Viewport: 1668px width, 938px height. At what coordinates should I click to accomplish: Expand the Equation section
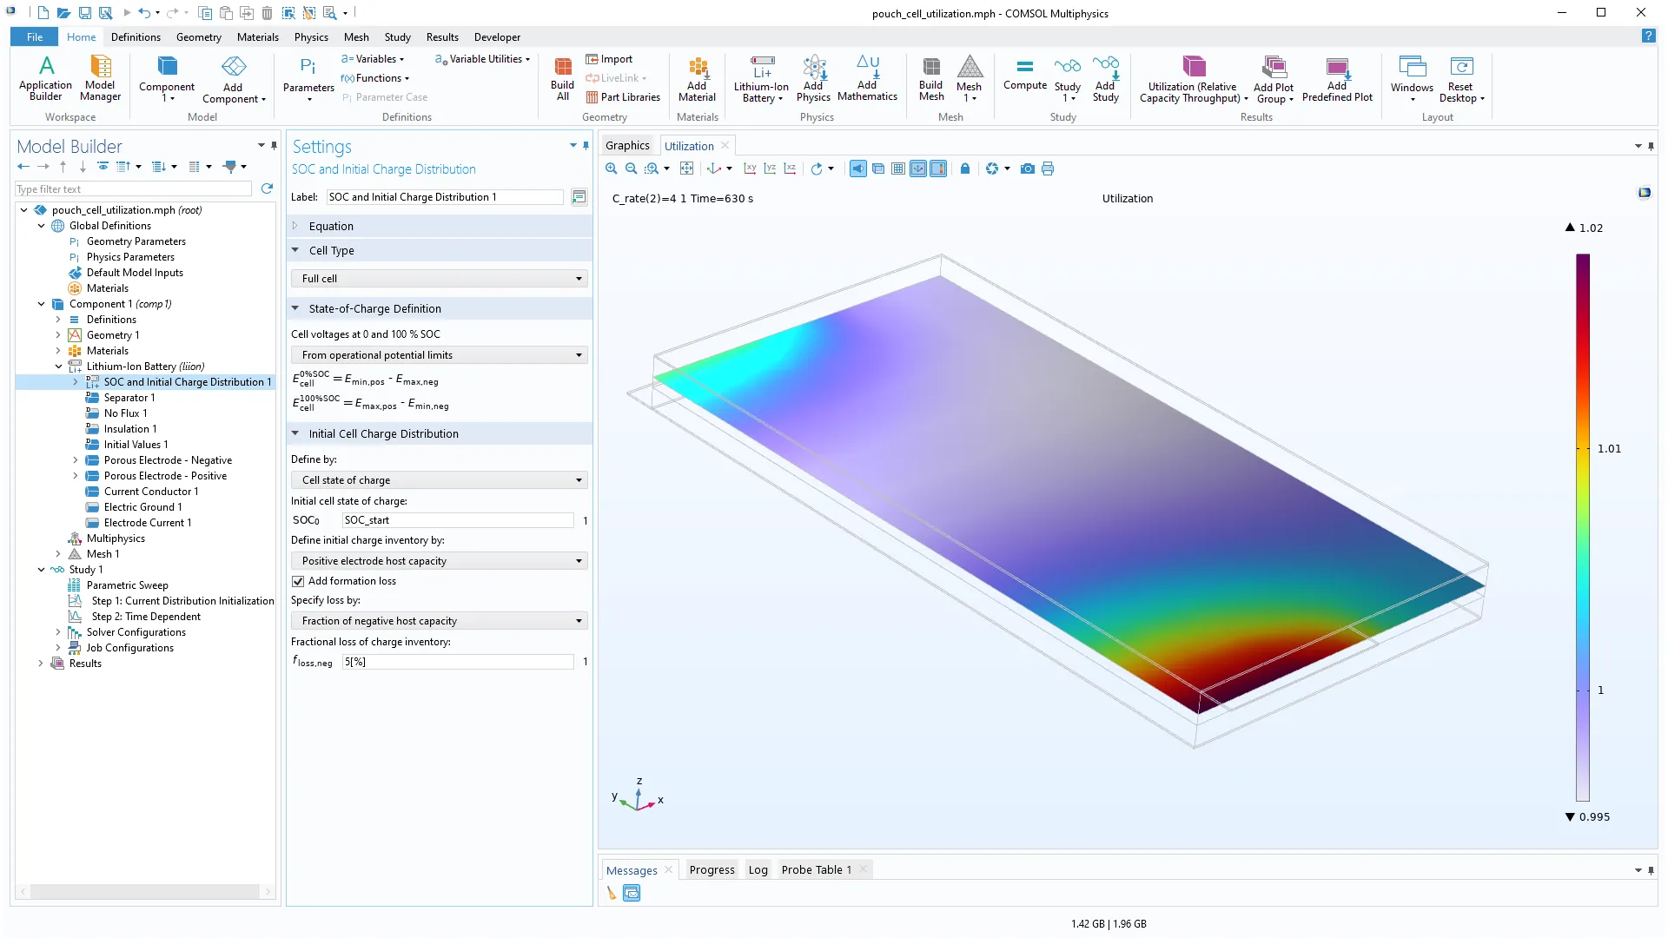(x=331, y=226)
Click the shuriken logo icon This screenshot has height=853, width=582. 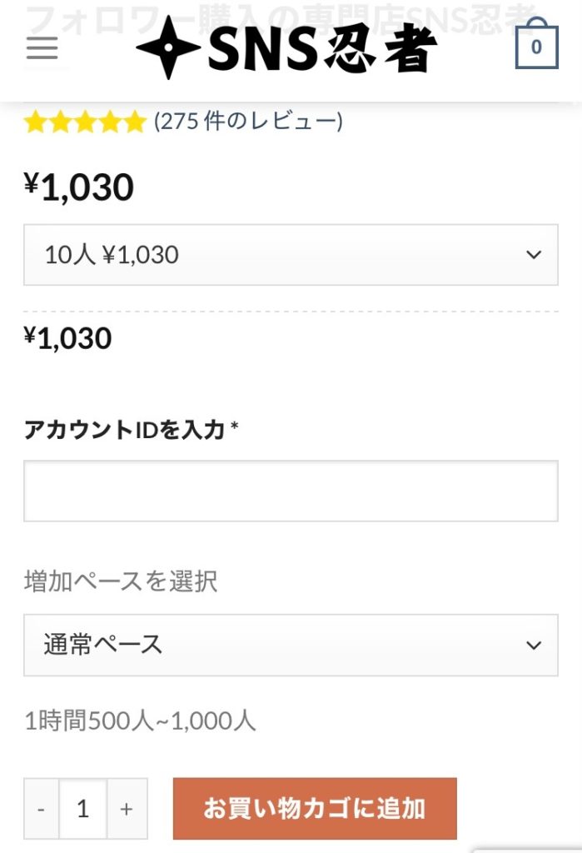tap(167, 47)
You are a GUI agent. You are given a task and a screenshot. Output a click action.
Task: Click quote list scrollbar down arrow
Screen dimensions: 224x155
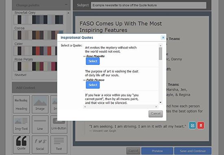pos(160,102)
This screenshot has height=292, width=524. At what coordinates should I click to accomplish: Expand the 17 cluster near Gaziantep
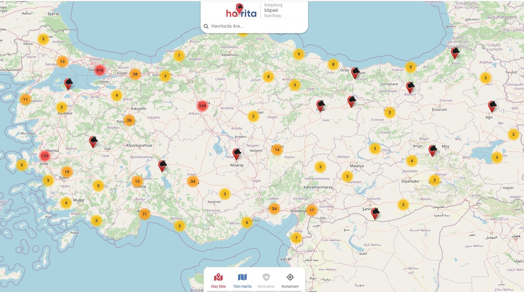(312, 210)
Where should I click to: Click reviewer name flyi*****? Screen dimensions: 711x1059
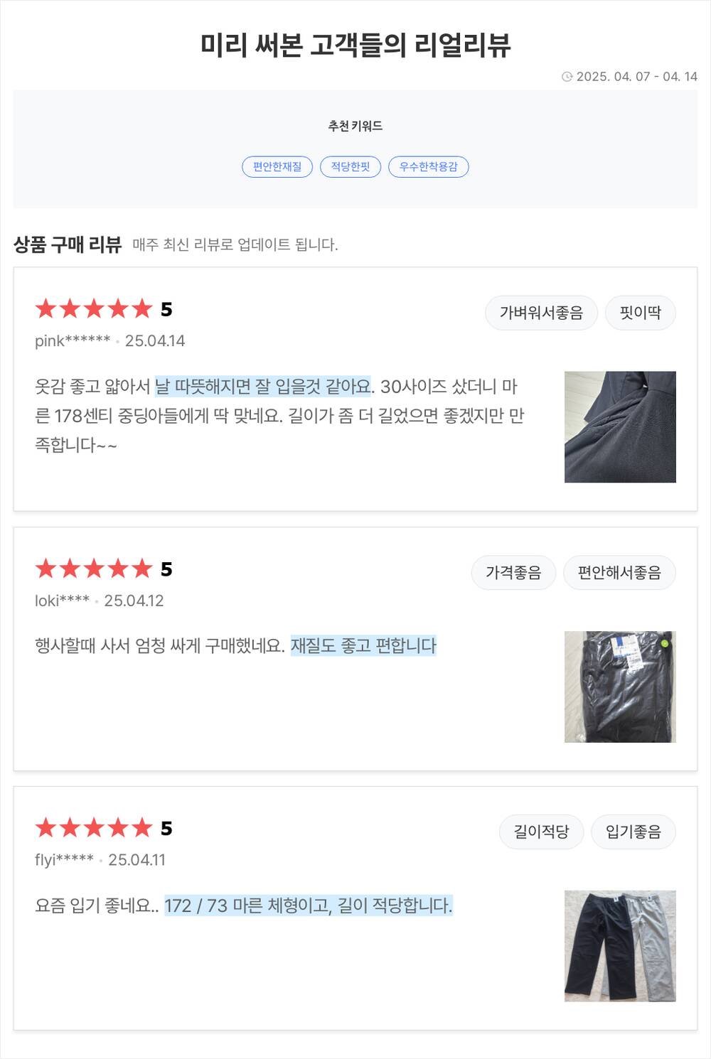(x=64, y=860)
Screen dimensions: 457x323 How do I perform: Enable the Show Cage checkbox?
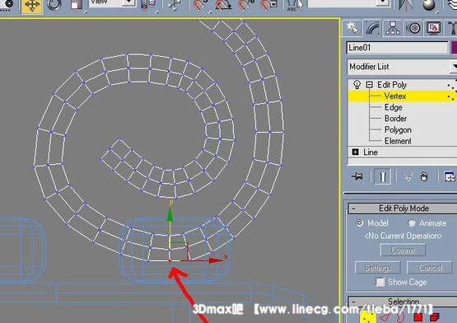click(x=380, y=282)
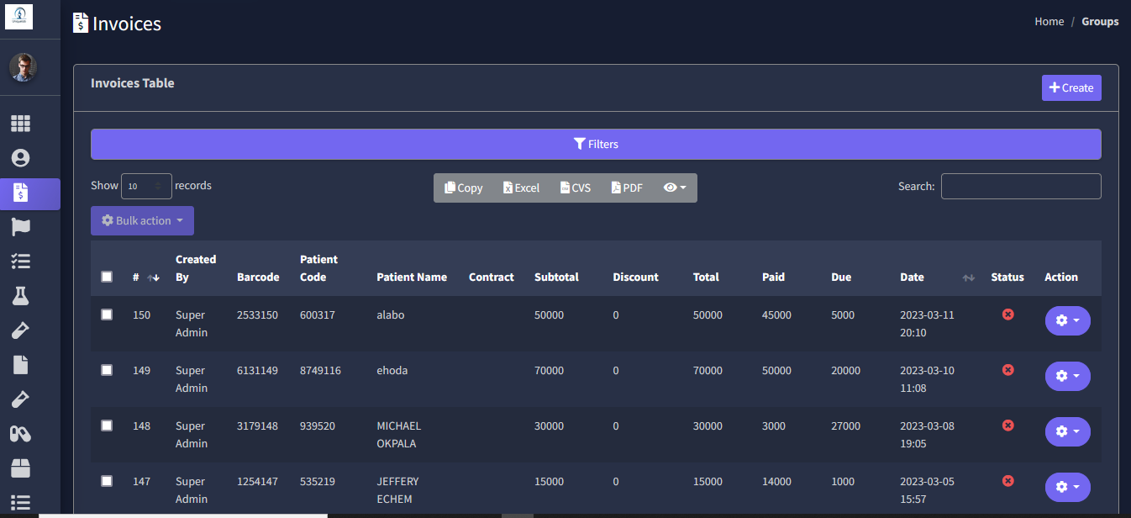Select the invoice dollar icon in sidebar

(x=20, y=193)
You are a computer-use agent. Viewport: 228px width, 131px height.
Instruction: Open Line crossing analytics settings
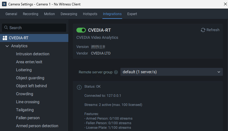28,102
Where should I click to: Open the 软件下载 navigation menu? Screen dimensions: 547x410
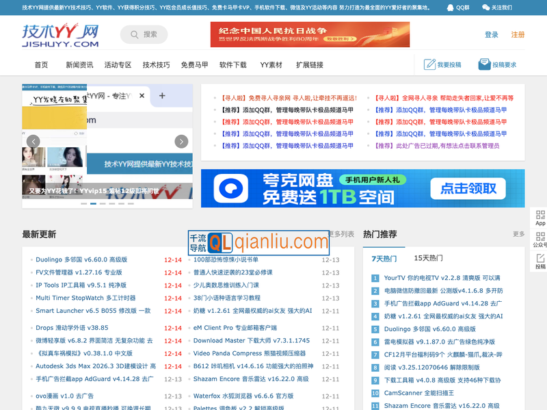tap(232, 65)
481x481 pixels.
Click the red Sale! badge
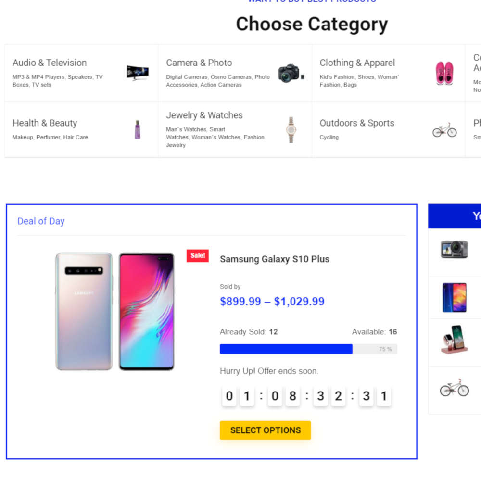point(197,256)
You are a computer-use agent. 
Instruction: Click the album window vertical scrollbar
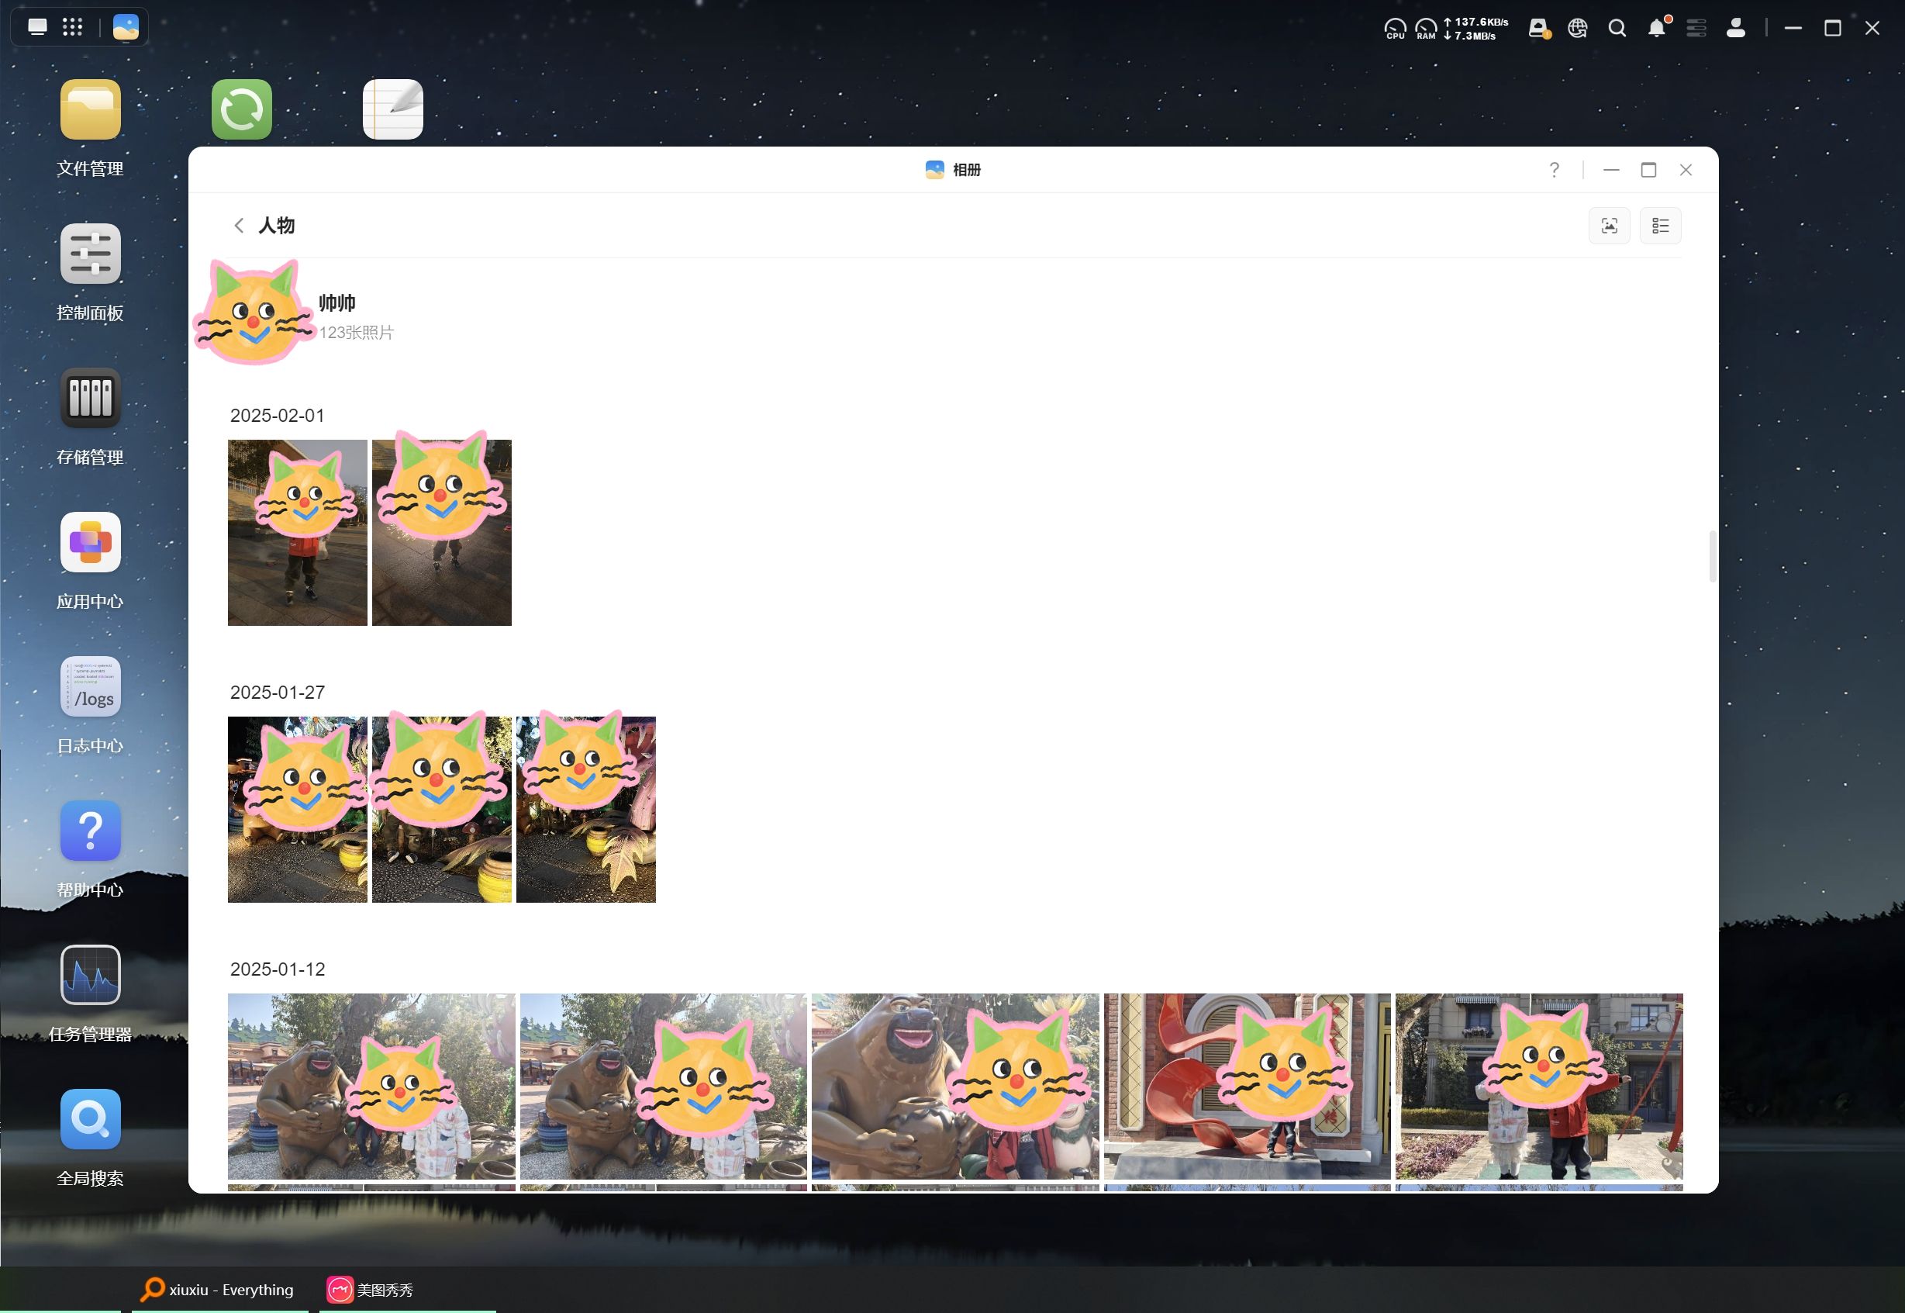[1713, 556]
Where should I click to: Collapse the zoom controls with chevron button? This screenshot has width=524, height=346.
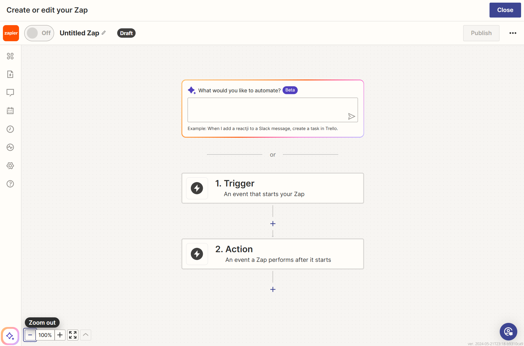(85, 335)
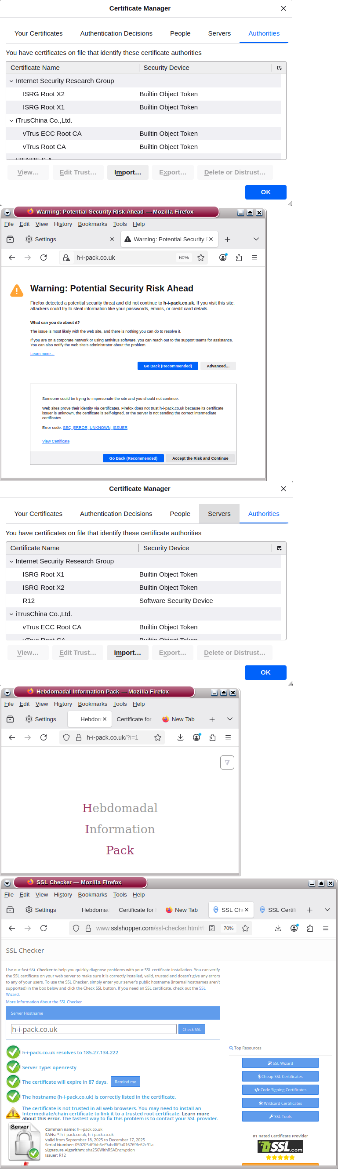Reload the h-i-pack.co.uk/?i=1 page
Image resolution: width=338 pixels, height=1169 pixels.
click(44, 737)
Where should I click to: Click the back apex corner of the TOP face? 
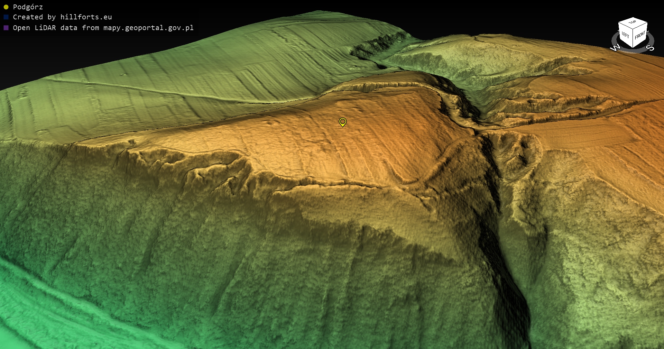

_ _ _

◆ **Aim of the task**
Can you copy out the listing word for word, starting at the line that contains "481x481 pixels." and continuing through the end of the listing? Leave the pictures out.

◆ **Written solution**
481x481 pixels.
Click the red Sale! badge
point(197,256)
You are a computer-use agent. 
Instruction: Click the album window vertical scrollbar
[1713, 556]
Where should I click to: Collapse the zoom controls with chevron button? This screenshot has width=524, height=346.
(85, 335)
Reload the h-i-pack.co.uk/?i=1 page
Image resolution: width=338 pixels, height=1169 pixels.
click(44, 737)
Where should I click to: Click the back apex corner of the TOP face? 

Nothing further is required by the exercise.